#### [Exercise a]
Set down the passage of the forum thread on the front disc brake swap that begins with the words containing "I had already" and ends with "would be appreciated.", with no changes.

----

New owner of '66 F250 C/C C/S. I've been reading here for a couple of months now and would like to thank everyone for what I've learned thus far.
Reading past posts regarding disc swaps, '73 to '79 donors are mentioned as appropriate. I recently bought a '71 F250 rolling chassis mostly because I couldn't pass up the price. Useable rear chrome bumper alone justified the purchase.
I had already started to overhaul the front drum brakes, but now am considering swapping for the disc. The chassis has dual piston front disc.
Has anyone used a '71 setup?
'66 now has power brakes w/ single pot. What issues do I have with fitting a dual pot M/C to the existing booster.
Any help or opinion regarding swap / no swap would be appreciated.
Thanks.
PS can anyone estimate labor hours to perform swap? I know thats a hard one but I'd hate to see the truck sitting in the garage for half the summer. If this is the case I might just finish the drums and tackle the discs this winter.
When you have read about using 73-79 parts as a donor, that is mainly for half ton pickups. Sometime in the late 60's on F-250 pickups you could get front disk brakes as an option, but not on F-100 until 73 and then it was standard.
I would think your 71 pieces would work just fine, just like the articles you have read, use all the parts from your donor and the swap will happen very easily. I did mine on a F-100 in a weekend.

----

#### [Exercise b]
In the entries, rewrite the portion that begins with the line containing "will [x=212, y=299]." and runs through the last entry, replacing "warning triangle" with "alert triangle" and leaving everything else the same.

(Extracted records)
----

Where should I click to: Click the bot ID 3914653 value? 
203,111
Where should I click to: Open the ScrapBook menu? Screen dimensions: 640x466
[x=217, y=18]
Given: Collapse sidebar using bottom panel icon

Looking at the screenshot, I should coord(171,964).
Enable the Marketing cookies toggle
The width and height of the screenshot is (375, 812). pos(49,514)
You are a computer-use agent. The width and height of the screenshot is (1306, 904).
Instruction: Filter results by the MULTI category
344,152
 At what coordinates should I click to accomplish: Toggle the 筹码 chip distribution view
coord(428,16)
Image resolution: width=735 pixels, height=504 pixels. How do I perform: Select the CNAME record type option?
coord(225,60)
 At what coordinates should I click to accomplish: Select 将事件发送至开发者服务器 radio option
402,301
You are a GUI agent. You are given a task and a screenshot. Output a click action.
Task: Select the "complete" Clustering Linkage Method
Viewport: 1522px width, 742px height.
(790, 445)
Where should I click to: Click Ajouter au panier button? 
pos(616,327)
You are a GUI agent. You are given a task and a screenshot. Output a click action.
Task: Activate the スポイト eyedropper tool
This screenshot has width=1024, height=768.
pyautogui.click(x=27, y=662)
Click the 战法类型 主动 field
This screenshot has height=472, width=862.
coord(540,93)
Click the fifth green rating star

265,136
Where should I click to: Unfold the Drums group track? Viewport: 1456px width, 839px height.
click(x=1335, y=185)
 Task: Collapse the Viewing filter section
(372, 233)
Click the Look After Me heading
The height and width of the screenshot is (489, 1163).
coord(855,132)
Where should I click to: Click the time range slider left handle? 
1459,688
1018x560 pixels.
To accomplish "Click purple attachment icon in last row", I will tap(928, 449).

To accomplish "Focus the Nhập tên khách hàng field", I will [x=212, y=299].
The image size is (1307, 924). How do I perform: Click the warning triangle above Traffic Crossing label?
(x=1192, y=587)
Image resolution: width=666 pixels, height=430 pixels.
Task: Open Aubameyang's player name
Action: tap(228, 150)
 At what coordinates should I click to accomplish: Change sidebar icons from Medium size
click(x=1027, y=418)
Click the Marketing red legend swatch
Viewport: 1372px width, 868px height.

----

#### [Complete response a]
I had already started to overhaul the front drum brakes, but now am considering swapping for the disc. The chassis has dual piston front disc.
Has anyone used a '71 setup?
'66 now has power brakes w/ single pot. What issues do I have with fitting a dual pot M/C to the existing booster.
Any help or opinion regarding swap / no swap would be appreciated.

#### [Complete response b]
To accomplish "Focus the Nhập tên khách hàng field", I will [x=212, y=299].
The image size is (1307, 924). How do I perform: Click the alert triangle above Traffic Crossing label?
(x=1192, y=587)
Image resolution: width=666 pixels, height=430 pixels.
Task: Open Aubameyang's player name
Action: tap(228, 150)
 At what coordinates should I click to accomplish: Change sidebar icons from Medium size
click(x=1027, y=418)
Click the Marketing red legend swatch
Viewport: 1372px width, 868px height.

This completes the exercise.